One of the greatest things about learning English in the Philippines is that the Filipinos are an English-speaking people.  Everyone from taxi drivers and vendors and businessmen is speaking English, which makes communication much easier.  You can get around comfortably.  The Filipinos love to sing, dance, and have a good time, and they are carefree and happy.  Most Filipinos are so hospitable that they will make any stranger or foreigner feel at home.  In fact, they are so friendly that many foreigners end up staying much longer in the Philippines.

At the American Institute for English Proficiency, we have parties, trips, night outs, movie nights, sports events, and more.
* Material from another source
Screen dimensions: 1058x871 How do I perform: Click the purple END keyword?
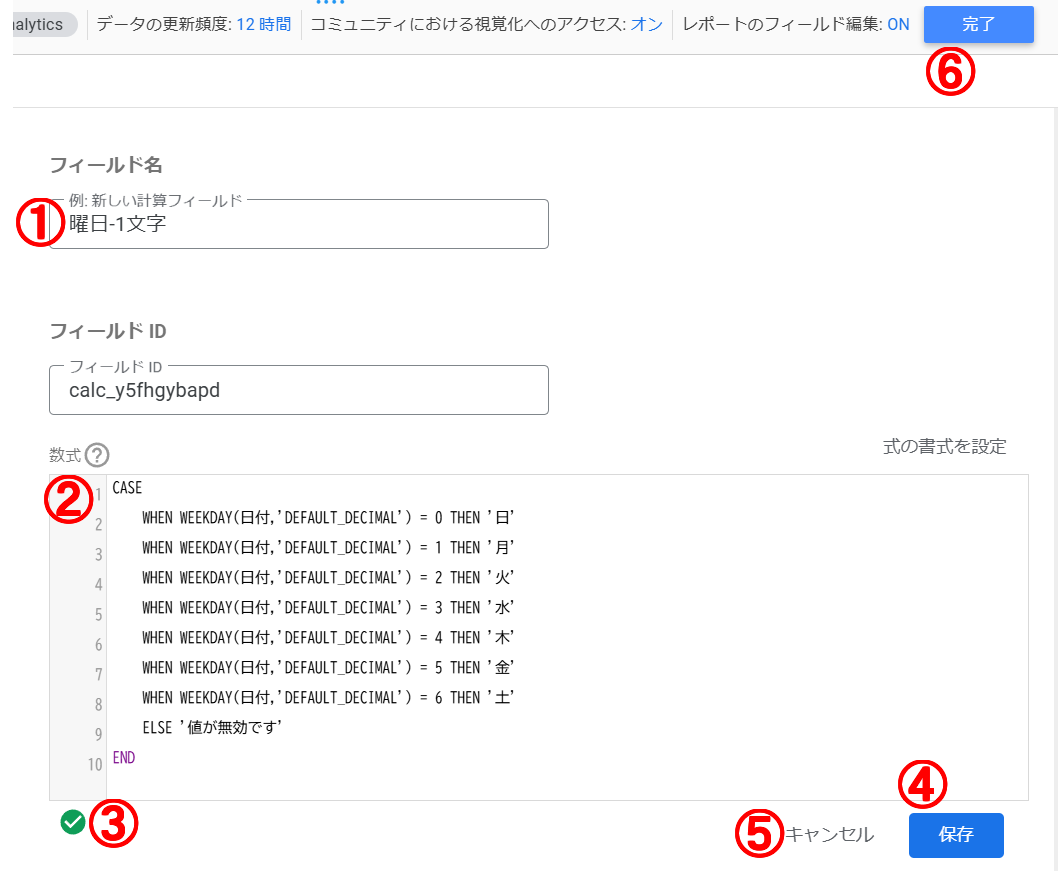tap(124, 758)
We even have community service activities and book club meetings. There’s definitely something for everyone. So why don’t you join us today.
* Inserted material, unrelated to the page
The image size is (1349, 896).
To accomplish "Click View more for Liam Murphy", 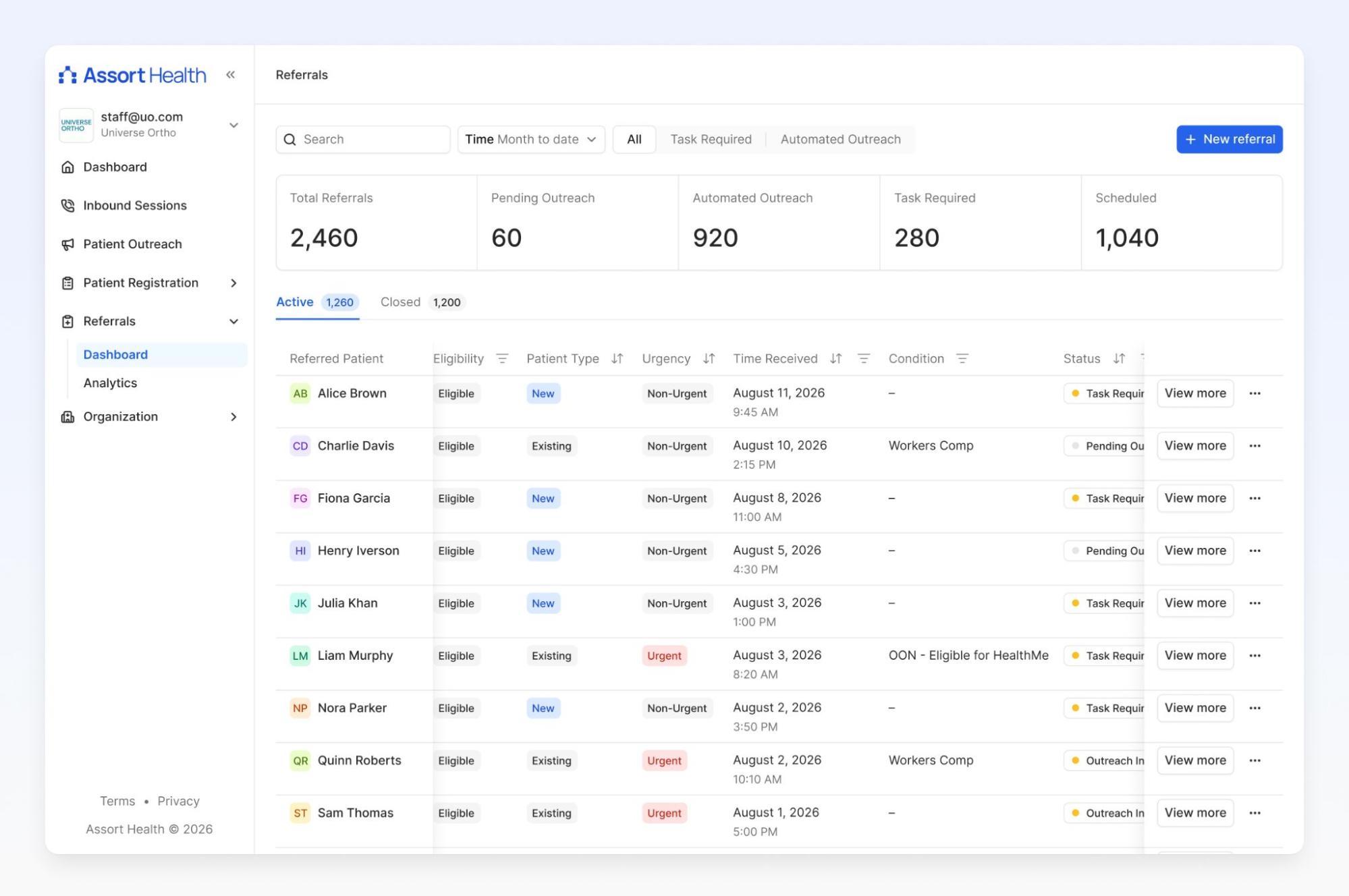I will point(1195,656).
Several students who have fairly good English skills still would like to improve their English skills but they don’t know how. There are, however, factual ways to progress your English skills. Every time a student asks me how they can improve their English, I provide them a few suggestions and always observe, after some time on, if they follow what I tell them, their English skills improve dramatically. So, if you too want to improve your English skills, follow these few tips and you’ll be amazed at how quick you can learn more English.

The importance of the English language can’t be overemphasized. Comfort and natural with English is more or less a qualification for an accomplishment in the world nowadays. In spite of of the industry, proficiency in English is an essential factor in both hiring and promotion decisions. A lot of us have studied English in school and are rather comfortable with reading and writing. On the other hand, we hesitate as speaking because we sense that we lack the fluency and might omit grammatical errors. We are scared of speaking English in proper situations and we are quick to change to our native language once we are in the company of our family and friends. There’s no immediate fix while it comes to improving your control over a particular language. It always necessitates a lot of time and effort.
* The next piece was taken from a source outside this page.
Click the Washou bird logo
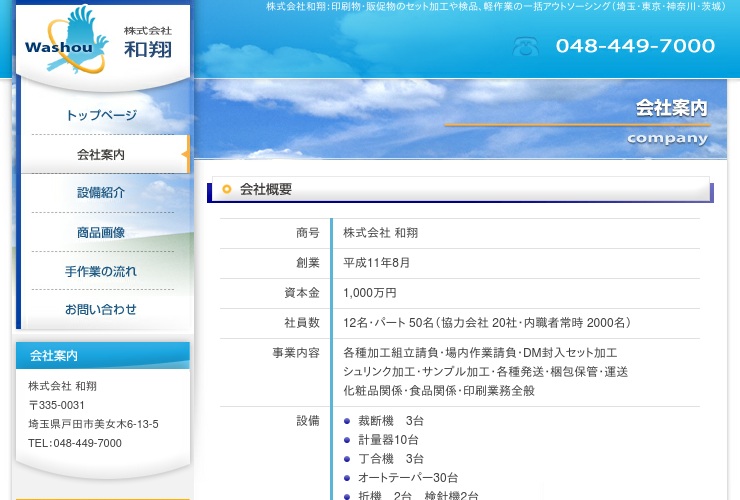This screenshot has width=740, height=500. coord(66,41)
Learn an English song and sing it. Listen to English music.

Read the lyrics to a song, Sing Karaoke in English. Listening to music while doing something else can help out a little for things like getting used to the normal rhythm and pitch of English tongue, though the more time and attention you give to a song the more you will be taught from listening to it again in the future. Even if just by listening to a song in English can be a good way of learning the words of the chorus in an easily memorable way, if you want to get something out of listening to English music, you will need to take some time to read the lyrics of the song with a dictionary. If the lyrics are not given in the CD pamphlet, you may be able to search them on the internet, but note down that a number of lyrics sites intentionally put a few errors into their lyrics for exclusive rights reasons.

Once you have read and understood the words, if you then listen and read at the same time, this can be a good way of understanding how the sounds alter in fast, natural, informal vocalizations. The next stage after understanding and memorizing a song is evidently, to sing it! While some words have their pronunciation changed completely to fit in with a song, most of the words have the same sounds and stressed syllables as in normal speech. Remembering which words rhyme at the end of each line can also be a great way of learning English pronunciation skills.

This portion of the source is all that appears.